Author/co-authors: F. Hernandez1, L. Bertino2, G. Brassington3, J. Cummings4, L. Crosnier1, F. Davidson5, P. Hacker6, M. Kamachi7, K. A. Lisæter2, Ray Mahdon8, Matt Martin8


1Mercator-Ocean, France
2NERSC, Norway
3Bureau of Meteorology, BMRC, Australia
4NRL, USA
5DFO, Canada
6University of Hawaii, USA
7MRI, Tsukuba, Japan
8Met Office, UK

 

Abstract

One of the main benefits of the GODAE 10-year activity is the implementation of ocean forecasting systems in several countries. In 2008, several systems are operated routinely, at global or basin scale. Among them, the BlueLink (Australia), HYCOM (USA), MOVE/MRI.COM (Japan), Mercator (France), FOAM (United Kingdom) and TOPAZ (Norway) systems offered to demonstrate their operational feasibility by performing an intercomparison exercise during a three months period (February to April 2008). The objectives are: a) to show that operational ocean forecasting systems are operated routinely in different countries, and that they can interact; b) to perform in a similar way a scientific validation aimed to assess the quality of the ocean estimates, the performance, and forecasting capabilities of each system; and c) to learn from this intercomparison exercise to increase inter-operability and collaboration in real time.

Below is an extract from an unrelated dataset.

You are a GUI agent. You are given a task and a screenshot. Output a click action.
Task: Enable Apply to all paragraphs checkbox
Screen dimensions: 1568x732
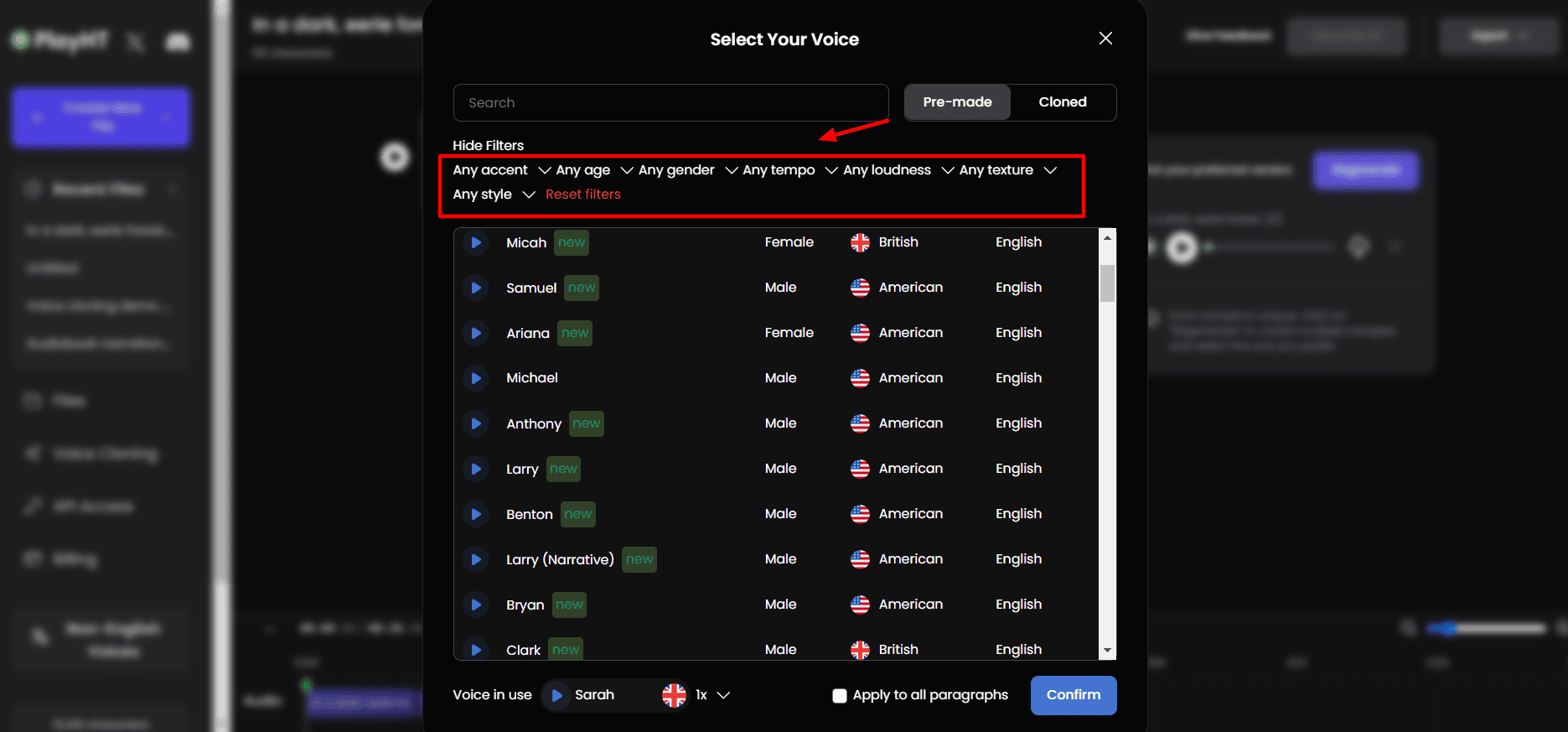(839, 696)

A first international intercomparison exercise in the framework of the EU MERSEA Strand1 project has been performed in 2004, from which part of the assessment methodology has been kept. A common set of diagnostics, re-visited since MERSEA Strand1, has been adopted by all partners. These diagnostics, based on metrics, allow for each system: a) to verify if ocean estimates are consistent with the current general knowledge of the dynamics; b) to evaluate the accuracy of delivered products, compared to space and in-situ observations; c) to evaluate in target areas if major ocean processes are well reproduced; and d) to infer the forecasting skill of the system. Using the same diagnostics also allows one to intercompare the results from each system consistently. Moreover, a standardization of format outputs, and dedicated server and tools (i.e., NetCDF, OPeNDAP technologies) make possible direct comparison between products of different systems.

All the ocean forecasting systems provide daily fields describing at the mesoscale the ocean circulation (currents, sea level, mixed layer depth...) and the water mass changes (temperature, salinity). Some also include a representation of the sea-ice variations (concentration, thickness, drift, snow cover...). The intercomparison and validation first focus on the oceanic consistency of these products. General representations of tropical, subtropical and subpolar gyres together with differences to climatology are discussed. Then, in order to evaluate the accuracy, direct and synoptic comparisons are performed against satellite and in-situ observations (e.g., temperature and salinity profiles from Argo and other near real time delivery; SST products from GHRSST; surface currents derived from satellite altimetry and scatterometry; and sea-ice products from satellite radiometry).